3.3. HOF development cycles and MGA data processing

As discussed in Section 2.4, the initial source of pipeline design within HOF is expert and empirical knowledge of core processing algorithms. Figure 6 details the process for refining heuristic statements at each pipeline development cycle.

Figure 6.

Figure 6

Pipeline development cycle within HOF

When the development stage of each cycle is completed, a pilot set of clinical studies is processed with the new version of the pipeline, and the quality of output is assessed by a quality control procedure. This procedure can be more broad or specific depending on intended dataset use. In the case of MGA, where resulting datasets are intended for ROI analysis of coregistered physiological parameter maps, a reviewer estimates closeness of atlas-aligned image to overlaid atlas contours and visual quality of physiological parameter maps using mosaic views (Figure 4). The source of each error is identified, and processing errors that are due to algorithmic issues are compiled into a list, driving the development of the next cycle. A representative example of error analysis for the third HOF development cycle of MGA is shown in Table 5.

Table 5.

Cause of Failure analysis on CONDR CARS used in MGA development cycle 3

Identified primary cause of failure Category % of all errors
Failed automatic detection of DTI sequence orientation Algorithmic 40
Poor registration Registration 13
Perfusion processing did not complete Algorithmic 10
Perfusion/diffusion sequence parameters are incorrect Administrative 8.6
High EPI distortion MR artifact 7.1
Failed atlas registration Registration 7.1
Missing sequence Administrative 5.7
Registration of T2 image to atlas failed Registration 4.3
High distortion of brain anatomy Registration 2.9
Unable to identify DTI directions Administrative 1.4

We assume that CARS coming from a single source are inherently more homogeneous, so heuristics for each imaging location or institution tend to form repeatable patterns in processing logic. It is therefore important to select the composition of CARS from all available data sources for a pilot set used at each HOF development stage.
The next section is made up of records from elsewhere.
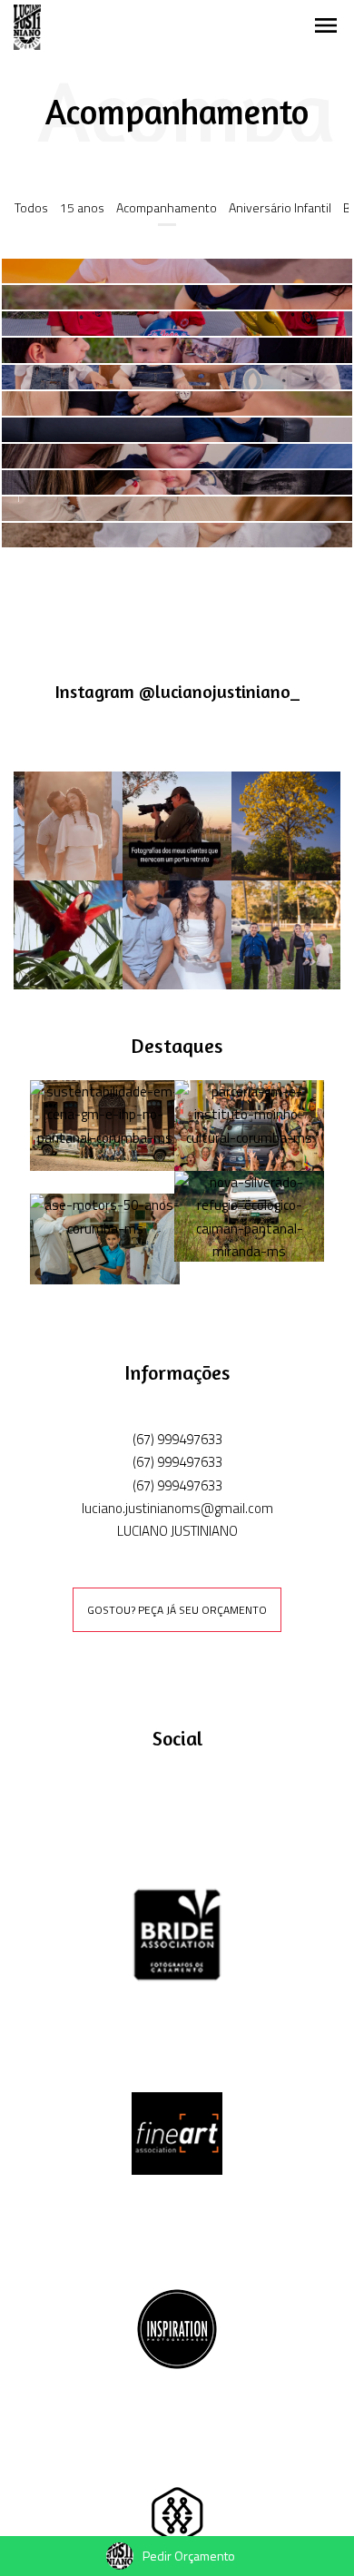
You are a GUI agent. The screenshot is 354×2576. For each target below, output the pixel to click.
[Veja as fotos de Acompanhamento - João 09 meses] (177, 323)
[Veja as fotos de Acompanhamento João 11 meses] (177, 271)
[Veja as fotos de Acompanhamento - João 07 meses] (177, 377)
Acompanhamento (166, 207)
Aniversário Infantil (280, 207)
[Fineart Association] (177, 2131)
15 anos (82, 207)
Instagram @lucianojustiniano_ (177, 692)
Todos (31, 207)
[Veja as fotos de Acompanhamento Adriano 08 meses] (177, 430)
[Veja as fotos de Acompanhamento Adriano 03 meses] (177, 482)
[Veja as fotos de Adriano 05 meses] (177, 403)
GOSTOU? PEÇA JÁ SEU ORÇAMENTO (177, 1609)
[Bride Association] (177, 1933)
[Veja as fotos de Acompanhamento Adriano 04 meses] (177, 456)
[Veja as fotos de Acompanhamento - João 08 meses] (177, 350)
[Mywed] (177, 2526)
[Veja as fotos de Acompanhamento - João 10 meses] (177, 297)
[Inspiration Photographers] (177, 2326)
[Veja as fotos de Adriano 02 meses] (177, 509)
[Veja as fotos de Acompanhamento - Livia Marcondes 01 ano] (177, 535)
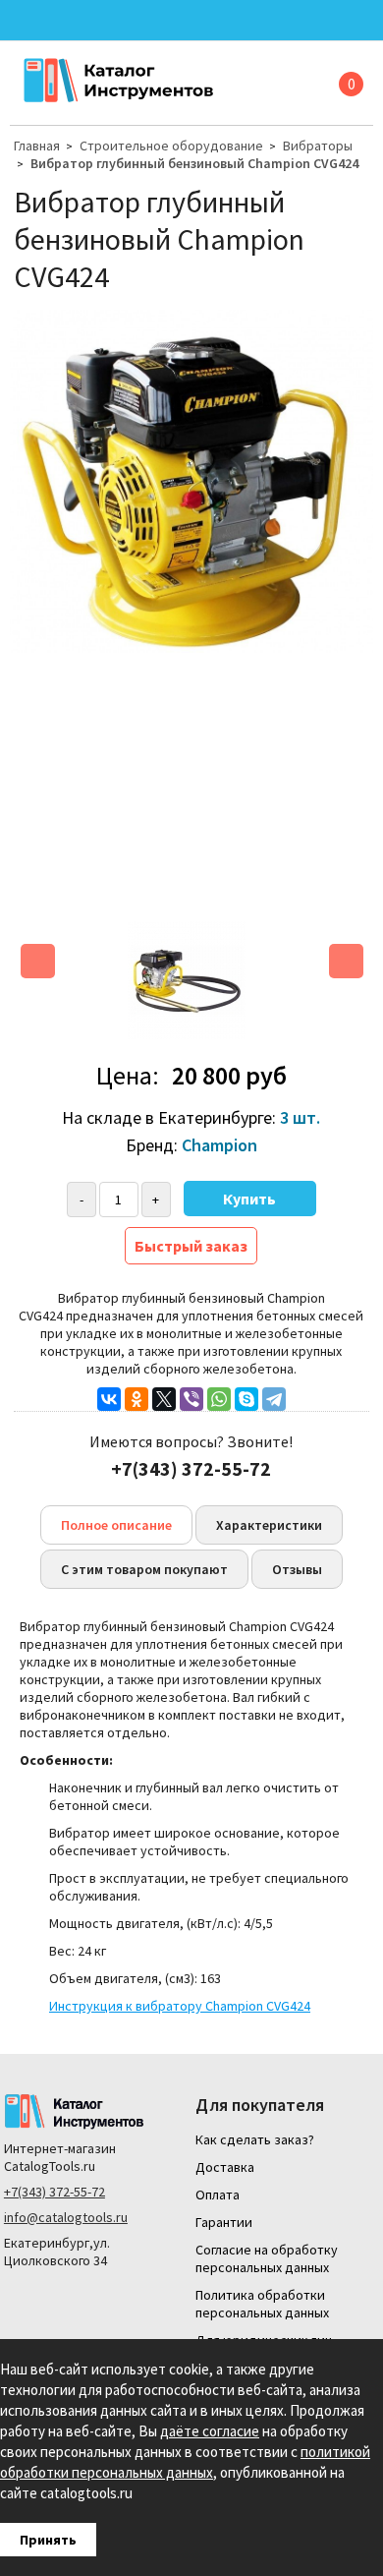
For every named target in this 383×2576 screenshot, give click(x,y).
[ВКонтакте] (109, 1399)
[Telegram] (274, 1399)
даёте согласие (209, 2431)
In the case of MGA, each pilot CARS included SNI and WUSTL studies whenever possible.

The first set of studies processed by MGA included data from 30 preoperative patients from CONDR study. Seven of these were acquired at SNI and 23 at WUSTL. Out of these, 19 patients had a presumptive diagnosis of glioblastoma, one and two had grade III and grade II gliomas, respectively, and the other eight had recurrent primary, metastatic or other types of intracranial tumors. The second set included the first one and added new subjects that were enrolled in the CONDR study over time (see (Fouke et al. 2013) for the CONDR study inclusion criteria). The third and current sets expanded to three other neuro-oncology research projects and include over 160 unique studies of subjects with both primary and secondary (metastatic) brain tumors, with most MRI performed before treatment and a cohort of eight studies acquired after gamma knife radiosurgery. The rate of non-unique studies processed by MGA from 2010 to 2014 is illustrated on Figure 7a. Note that the queued studies number reflects all collected studies presumed to be processed during corresponding time period. Lower number of actually processed studies in the first two years resulted mainly from insufficient analysis automation and lack of dedicated resources, whereas the much smaller difference in the last two years (when the resource dedication did not change) is due mainly to the studies with key sequences missing or of unacceptable acquisition quality.

Figure 7.

Figure 7

a) MRI studies of patients with primary and metastatic brain tumors queued for processing by MGA and actually processed (non-unique) each year; b) overall complexity of manual MGA configuration by development year.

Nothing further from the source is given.